(Recorded data)

☆ ☆ ☆ ☆

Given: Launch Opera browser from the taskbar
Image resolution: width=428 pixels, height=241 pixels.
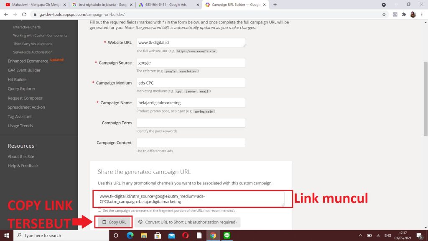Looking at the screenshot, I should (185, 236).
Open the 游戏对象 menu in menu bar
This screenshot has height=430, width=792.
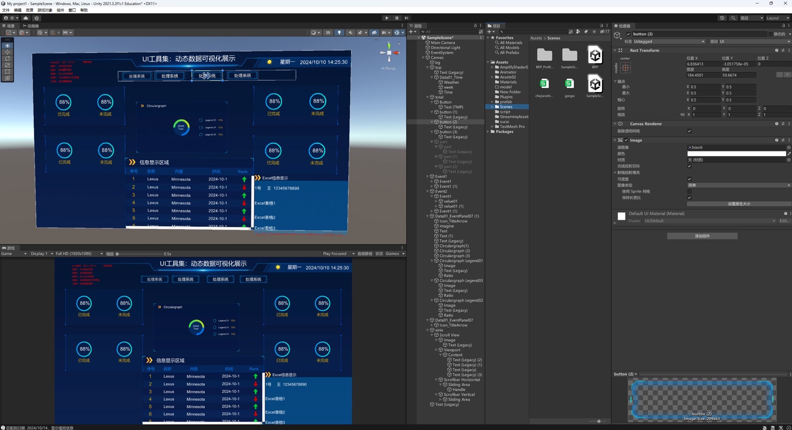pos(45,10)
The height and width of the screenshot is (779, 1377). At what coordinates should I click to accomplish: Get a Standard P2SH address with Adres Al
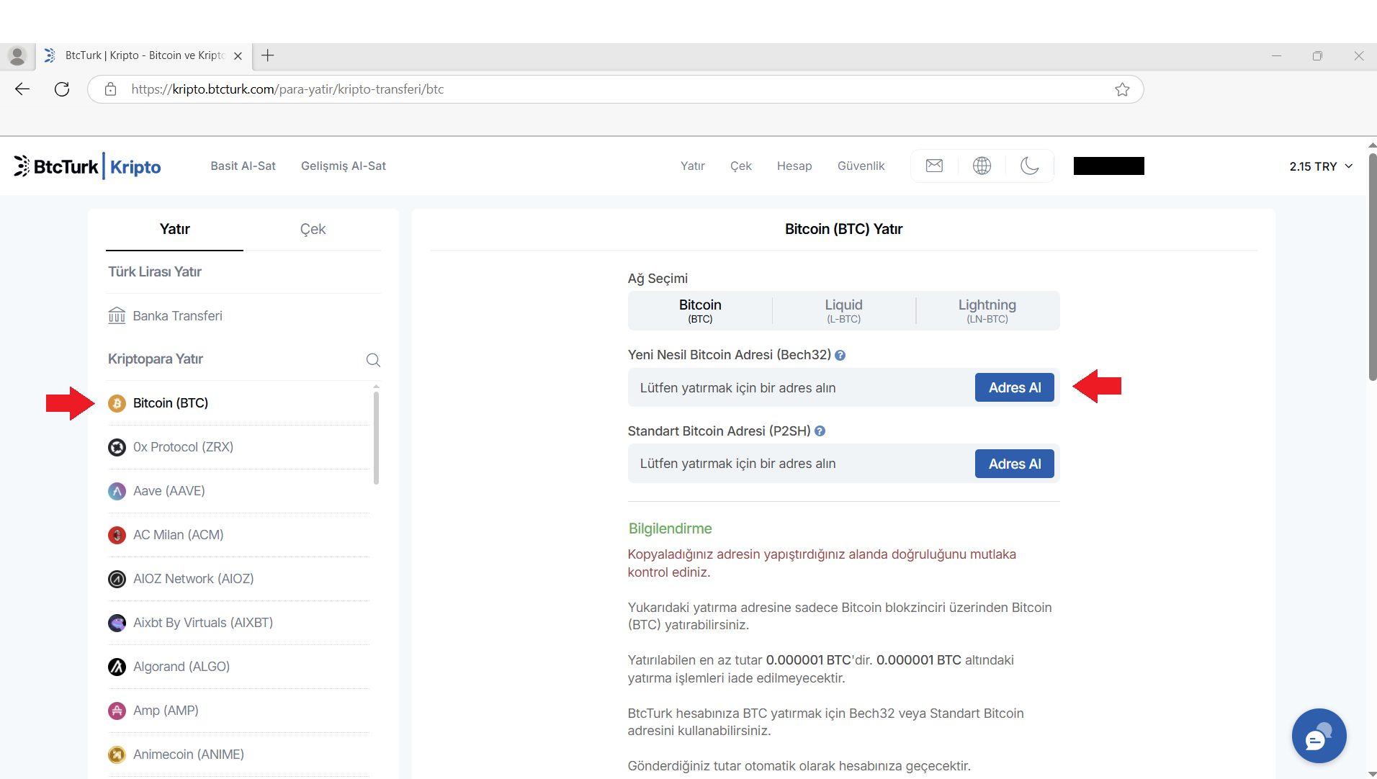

☆ ☆ ☆ ☆

== Aim ==
Rewrite the entries above with "menu bar" changed to "top bar" and everything else kept the same. Leave the pictures out.

== Result of this task ==
Given: Launch Opera browser from the taskbar
Image resolution: width=428 pixels, height=241 pixels.
Looking at the screenshot, I should (185, 236).
Open the 游戏对象 menu in top bar
This screenshot has height=430, width=792.
pos(45,10)
The height and width of the screenshot is (779, 1377). At what coordinates should I click to accomplish: Get a Standard P2SH address with Adres Al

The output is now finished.